Nicholas sandmann was an ordinary 16-year-old student at Covington Catholic High School, a school for boys in northern Kentucky, when he found himself standing at the foot of the Lincoln Memorial on January 18. He was wearing a red make america great again hat that he’d purchased as a souvenir, and standing face to face with a Native American protester named Nathan Phillips. Sandmann smiled at Phillips, who was beating a drum.

Sandmann is now suing The Washington Post for $250 million in damages in the wake of a furious national debate over alleged anti–Donald Trump media bias that quickly became an object lesson in the perils of social media and the limits of objective truth without independent, on-the-ground reporting.
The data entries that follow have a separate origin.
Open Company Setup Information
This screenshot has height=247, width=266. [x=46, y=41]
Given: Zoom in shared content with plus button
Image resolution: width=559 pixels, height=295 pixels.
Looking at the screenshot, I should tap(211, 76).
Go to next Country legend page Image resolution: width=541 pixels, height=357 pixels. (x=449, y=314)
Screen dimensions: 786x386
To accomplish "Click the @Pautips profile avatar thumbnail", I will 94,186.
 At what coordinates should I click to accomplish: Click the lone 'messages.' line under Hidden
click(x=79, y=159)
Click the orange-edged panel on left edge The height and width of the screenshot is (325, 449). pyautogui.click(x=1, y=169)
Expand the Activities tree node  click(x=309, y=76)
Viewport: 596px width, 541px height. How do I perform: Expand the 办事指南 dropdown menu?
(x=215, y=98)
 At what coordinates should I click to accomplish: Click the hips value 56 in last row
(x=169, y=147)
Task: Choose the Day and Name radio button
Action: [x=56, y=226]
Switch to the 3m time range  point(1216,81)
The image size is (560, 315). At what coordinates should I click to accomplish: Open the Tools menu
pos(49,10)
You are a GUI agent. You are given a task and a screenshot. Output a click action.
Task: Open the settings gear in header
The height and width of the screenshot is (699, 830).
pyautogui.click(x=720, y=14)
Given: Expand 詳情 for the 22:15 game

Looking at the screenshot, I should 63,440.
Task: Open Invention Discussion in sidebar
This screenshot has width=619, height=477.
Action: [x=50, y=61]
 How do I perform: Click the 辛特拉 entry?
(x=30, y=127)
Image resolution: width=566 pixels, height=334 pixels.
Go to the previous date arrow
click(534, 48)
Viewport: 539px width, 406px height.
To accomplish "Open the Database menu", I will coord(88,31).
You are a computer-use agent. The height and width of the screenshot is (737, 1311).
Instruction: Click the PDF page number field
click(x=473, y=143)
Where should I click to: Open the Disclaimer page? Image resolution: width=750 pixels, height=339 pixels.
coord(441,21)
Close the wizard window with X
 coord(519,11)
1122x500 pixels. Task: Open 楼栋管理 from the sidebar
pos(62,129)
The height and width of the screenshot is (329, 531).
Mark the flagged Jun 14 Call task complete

Sandmann’s suit claims that the Post’s linking to a viral video of him and Phillips, and its focus on his maga hat and a “relentless smirk,” were “negligent, reckless, and malicious attacks … which caused permanent damage to [Sandmann’s] life and reputation.”

To win his lawsuit, Sandmann must demonstrate that what was written about him was false. He will face what Kristine Coratti Kelly, a spokesperson for the Post, told me would be “a vigorous defense.” The newspaper has not yet filed a response to the suit, but it published an editor’s note on March 1 saying that its first story has been contradicted by subsequent reporting.